Wszystko o rządzących i opozycji w Polsce, cz.4
Autor |
Wiadomość |
SweetChild
Dołączył(a): Cz cze 09, 2005 16:37 Posty: 10694
|
A. napisał(a): Cytuj: No i to tłumaczy, dlaczego "przez cały czas siedzieli cicho jak myszki i teraz nagle się obudzili". Obudziły ich pokrzykiwania zwolenników Polańskiego, żądających jego uwolnienia. Yhm. Czyli jednym słowem też to mieli głęboko, tylko teraz się obudzili. Dziękuję, że przyznałeś mi rację. Tylko nie wiem dlaczego, wcześniej nic z tym nie robili? Nie przeszkadzało im to? W swojej moralności tak na serio się zgadzali ze zwolennikami Polańskiego tylko teraz coś im się poprzestawiało? Nic się nie poprzestawiało, ale kilka dni temu pojawiło się nowe wydarzenie: żądania uwolnienia Polańskiego. A. napisał(a): Stwierdzam tylko fakt. Jak na razie odnoszę wrażenie, że ze strony przeciwników słyszę tylko "ma być tak i koniec", a z drugiej tłumaczenia, wskazywanie działań, nieścisłości, wątków z życia Polańskiego, z jego procesu, etc, etc... Bo przeciwnicy uwolnienia Polańskiego bronią obowiązujących procedur, czyli o winie i karze orzeka sąd. To sąd powinien wziąć pod uwagę te czynniki, o których piszesz. Zwolennicy uwolnienia mają trudniejsze zadanie, bo podważają sensowność praworządności w państwie, opartej na niezależnych sądach. A. napisał(a): Nie wiem czy zdajesz sobie sprawę, ale tak to się odbywa w USA. Kilku ludzi "zgarniętych z ulicy" słucha i głosuje. A zadanie sądy w tym wypadku polega (też nie zawsze) na doradzaniu im w kwestii prawa, lub tego jakie wyroki były zasądzane w podobnych sprawach, a potem tylko uprawomocnia to co oni powiedzą. Tak więc de facto jesteś za rozwiązaniem sprawy Polańskiego przez głosowanie reprezentantów ludu, którzy niewiele mają wspólnego z prawem. Bo po pierwsze ten system istnieje już ładnych parę lat i jakoś funkcjonuje. Po drugie ci reprezentanci jednak mają możliwość zapoznania się z zeznaniami obu stron, opiniami biegłych itd. z pierwszej ręki. Dlaczego miałbym zakładać, że ich werdykt będzie bardziej niesprawiedliwy niż opinie ludzi, którzy znają sprawę z mediów i wyrokują na odległość? A po trzecie, jeśli system ten jest taki zły i niesprawiedliwy, to dlaczego dopiero teraz obudzili się jego krytycy (a jednocześnie zarzucają przeciwnikom uwolnienia Polańskiego, że nie byli aktywni wcześniej). A. napisał(a): Cytuj: Szczerze mówiąc, na podstawie Twojego opisu wolę system amerykański. Cóż, Twój wybór. Kilka fajnych filmów o tym było. Felon bodajże i starszy, niestety nie pamiętam tytułu, o ławie przysięgłych. Jeśli takie coś Ci odpowiada, spoko.

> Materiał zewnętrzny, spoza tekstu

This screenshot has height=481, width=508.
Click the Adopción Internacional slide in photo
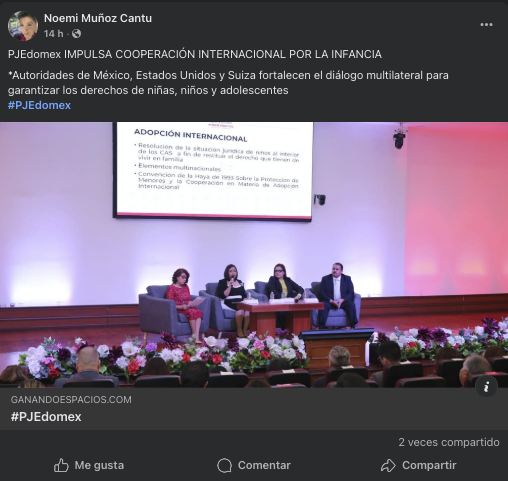[213, 170]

Specjalnie zaznaczyłem "na podstawie Twojego opisu", ale ten opis wyciąłeś. A dotyczył on tego, że w systemie A przestępca jest ścigany i siedzi w pace, a w systemie B przestępca jest wypuszczany i wysyłany do domku. Pod tym jednym względem wolę system A.
|
Cz paź 01, 2009 20:44 |
|
|
|
 |
A.
Dołączył(a): Śr cze 08, 2005 7:39 Posty: 2702 Lokalizacja: Paragwaj
|
Cytuj: Nic się nie poprzestawiało, ale kilka dni temu pojawiło się nowe wydarzenie: żądania uwolnienia Polańskiego. Mi się wydaje, że jednak coś więcej musiało się stać. Przez 30 lat każdy był zadowolony z tego co się działo- tak jak ja. Nagle wydarzyło się coś innego, przeciwko czemu się wypowiadam, a multum ludzi, zamiast mnie w tym poprzeć (przez 30 lat popierało, a przynajmniej zgadzało się na taki stan rzeczy), zmienia zdanie. Cytuj: bo podważają sensowność praworządności w państwie, opartej na niezależnych sądach. Jestem jak najbardziej za praworządnością. Tylko prawdziwą praworządnością, a nie tą szopką w wykonaniu USA. Cytuj: Bo po pierwsze ten system istnieje już ładnych parę lat i jakoś funkcjonuje. Właśnie, dobrze powiedziane- jakoś. Wiele rzeczy w USA działa "jakoś". Jedna rzecz już u nich zrobiła bum i odbija się to na całym świecie. A kolejne rzeczy tylko czekają. I wcale nie będą mieli lepszej wiedzy o sprawie. W tym momencie każdy może przeczytać, czy obejrzeć biografię Polańskiego, dojść do wypowiedzi jego ofiary, etc., etc. Ławnicy nie będą dysponowali ani troszkę większą wiedzą tak na prawdę. Ale nie to jest najgorsze- najgorsze jest to, że są amerykanami, a to znaczy, że jak oparzą się kawą przez własny debilizm od razu biegną do sądu. Jak dla mnie USA można by zamienić w wielkie koszary zachodu, a całą resztę, niech lepiej zostawią ludziom inteligentniejszym (żeby nie było- wcale o sobie nie myślę) i : Cytuj: A po trzecie, jeśli system ten jest taki zły i niesprawiedliwy, to dlaczego dopiero teraz obudzili się jego krytycy (a jednocześnie zarzucają przeciwnikom uwolnienia Polańskiego, że nie byli aktywni wcześniej). Przypomnij sobie, lub poszukaj moich dyskusji z niejakim Marek Zubek, czy jakoś tak- od zawsze nie lubiłem USA i krytykuję na każdym kroku 90% rzeczy stamtąd pochodzących zaczynając na wymiarze sprawiedliwości, a kończąc na samochodach. Tylko ich wojsko podziwiam. Cytuj: Specjalnie zaznaczyłem "na podstawie Twojego opisu", ale ten opis wyciąłeś.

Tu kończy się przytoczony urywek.